As one, evolving piece of Advana, the Pentagon’s bigger enterprise data hub, Jupiter will enable surface force members to seamlessly access data — and then build AI and ML algorithms informed by it.
“On the readiness side, we’re looking towards predictive and prescriptive maintenance to sustain our ships and increase reliability at sea,” Kim said.
Another readiness node priority area is condition-based maintenance. “As we start employing unmanned surface vehicles, we’re going to need those types of CBM models to support those vessels at sea, since they won’t have maintenance personnel onboard,” Kim noted.
He added that while Jupiter does not need to host every single dataset, “that’s where we want to catalog it so that if someone’s working on a project, it’s like a menu” where they can see the point of contact and details on the data.
“We’re going to use Advana-Jupiter as that platform where we can kind of integrate different datasets, because as we start building more advanced AI models, it’s not just going to be one sensor data source, it’s going to be multiple things,” Kim said.
A key goal for the task force is to help the surface force become AI-ready by 2025.
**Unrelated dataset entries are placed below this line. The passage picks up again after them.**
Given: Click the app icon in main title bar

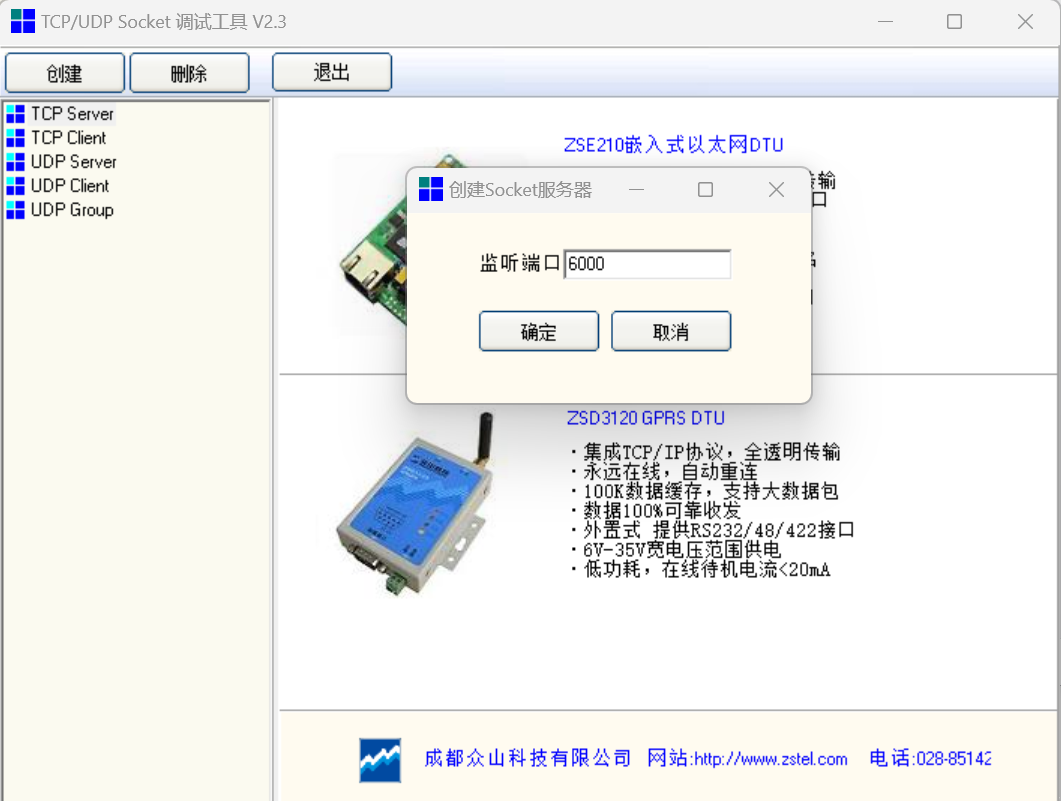Looking at the screenshot, I should coord(22,21).
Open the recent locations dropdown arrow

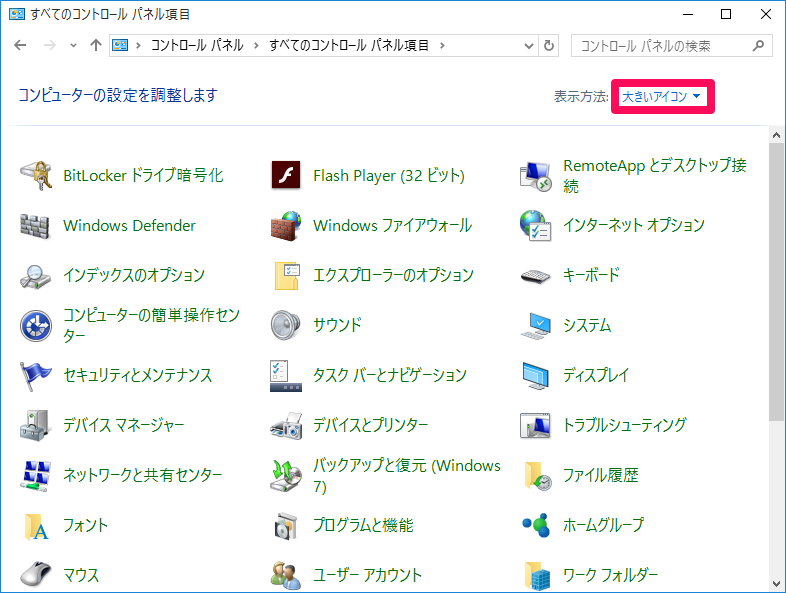(x=74, y=46)
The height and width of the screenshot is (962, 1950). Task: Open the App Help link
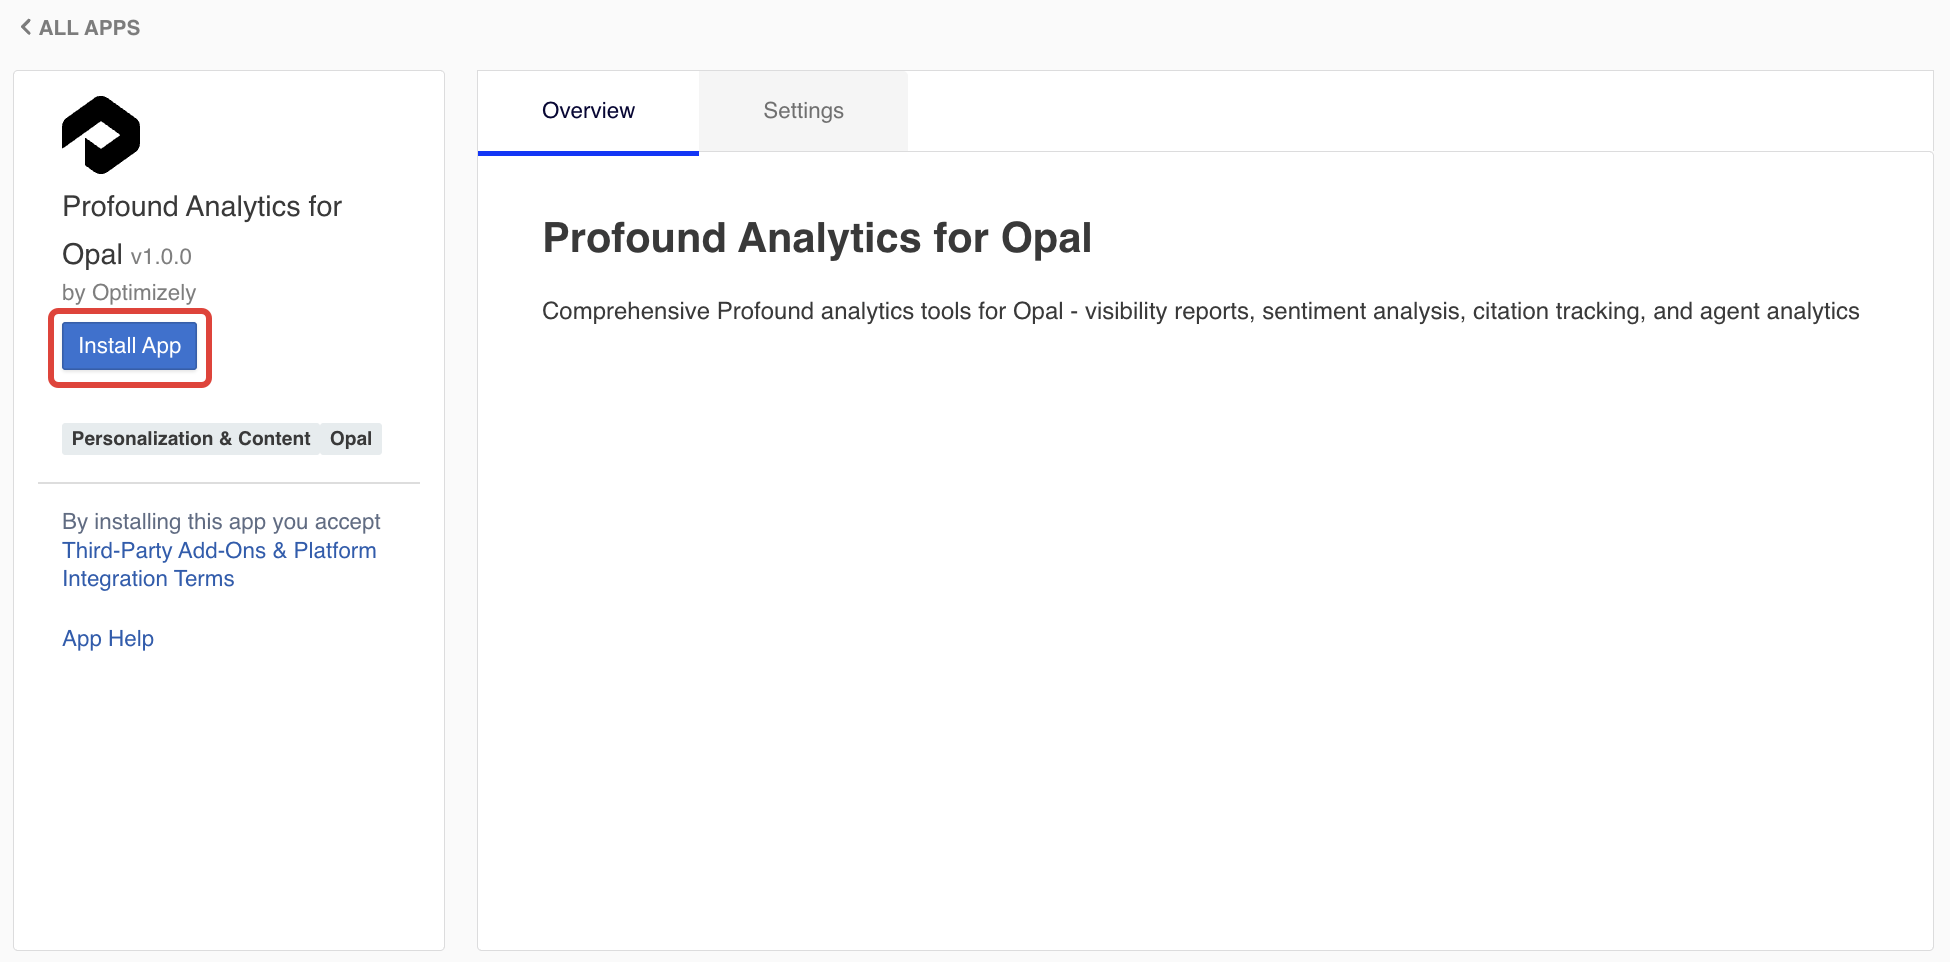(x=108, y=639)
“I think with new technology, you always feel like you’re behind. That’s why we’re putting so much brainpower behind this. But as you know, having that high-quality dataset, the tools, the right people for the project — I mean that’s like 80% of the journey. So, if we get that infrastructure part right, the last 10% of producing this widget or what have you is the easy part,” Kim said. “And we can really partner with industry to really leverage the tech that’s out there and develop these unique tools that we need.”